## Page excerpt
* BEGIN *

Re: [PATCH 3/3] TI QSPI: optimize transfers for dual and quad read

Jean Pihet <jean.pihet@xxxxxxxxxxxxxx> · Tue, 10 Dec 2019 13:25:56 +0100

Hi Vignesh,

On Tue, Dec 10, 2019 at 9:40 AM Vignesh Raghavendra <vigneshr@xxxxxx> wrote:
>
>
>
> On 06/12/19 9:30 pm, Jean Pihet wrote:
> > By reading the 32 bits data register and copy the contents to the
> > receive buffer, according to the single/dual/quad read mode and
> > the data length to read.
> >
> > The speed improvement is 3.5x using quad read.
> > ---
> >  drivers/spi/spi-ti-qspi.c | 48 ++++++++++++++++++++++++++-------------
> >  1 file changed, 32 insertions(+), 16 deletions(-)
> >
> > diff --git a/drivers/spi/spi-ti-qspi.c b/drivers/spi/spi-ti-qspi.c
> > index 13916232a959..65ec3bcb25ae 100644
> > --- a/drivers/spi/spi-ti-qspi.c
> > +++ b/drivers/spi/spi-ti-qspi.c
> > @@ -313,24 +313,25 @@ static int qspi_write_msg(struct ti_qspi *qspi, struct spi_transfer *t,
> >  static int qspi_read_msg(struct ti_qspi *qspi, struct spi_transfer *t,
> >                        int count)
> >  {
> > -     int wlen;
> >       unsigned int cmd;
> > +     u32 rx;
> >       u8 *rxbuf;
> > +     u8 xfer_len;
> >
> >       rxbuf = t->rx_buf;
> >       cmd = qspi->cmd;
> > +     /* Optimize the transfers for dual and quad read */
> >       switch (t->rx_nbits) {
> > -     case SPI_NBITS_DUAL:
> > -             cmd |= QSPI_RD_DUAL;
> > -             break;
> >       case SPI_NBITS_QUAD:
> > -             cmd |= QSPI_RD_QUAD;
> > +             cmd |= QSPI_RD_QUAD | QSPI_WLEN(32);
>
> Why does QUAD mode mean 32 bit words?
This is based on the assumption that every transfer is multiple of 8
clock cycles.
For SPI flash devices where bits_per_word is 8, the original code
always reads data by 1 byte, which
can be optimized.

>
> IO mode and word size are independent of each other. If you want to
> optimize for speed, why not set FLEN field to max and WLEN to max and
> use ti_qspi_adjust_op_size to clamp max read size to 4096 words when
> required. This should work irrespective of IO modes.

* END *

## Information provided
* BEGIN *

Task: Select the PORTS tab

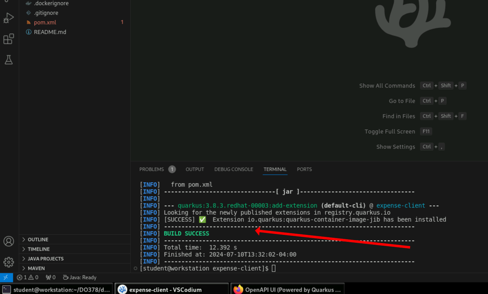Action: coord(304,169)
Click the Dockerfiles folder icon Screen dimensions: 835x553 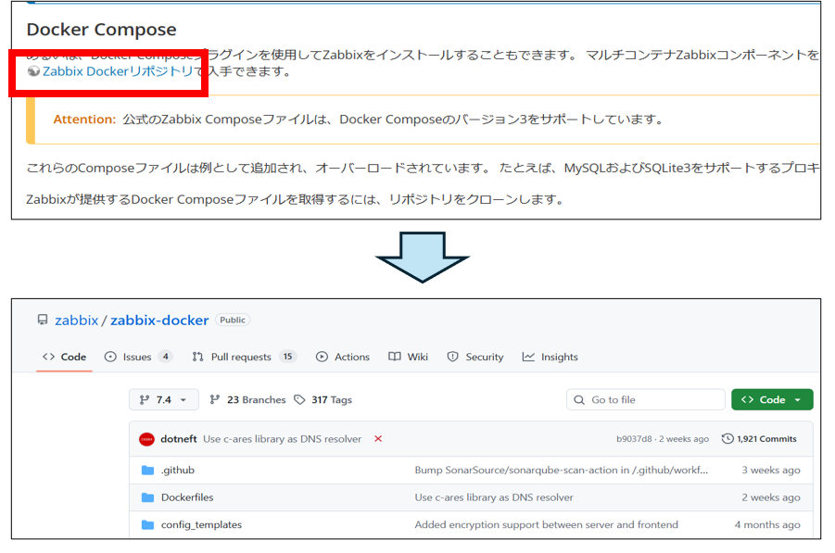147,497

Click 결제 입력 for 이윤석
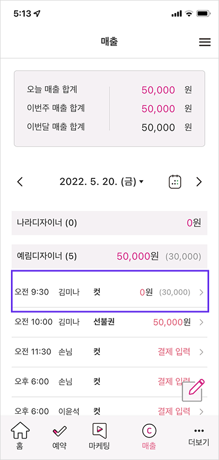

* END *

## Objective
Answer these questions from the patch discussion:
1. What speed improvement does the patch claim when using quad read?
2. How many insertions and deletions does the patch make to drivers/spi/spi-ti-qspi.c?
3. What maximum read size does the reviewer suggest clamping to with ti_qspi_adjust_op_size?

## Response to the task
1. 3.5x
2. 32 insertions and 16 deletions
3. 4096 words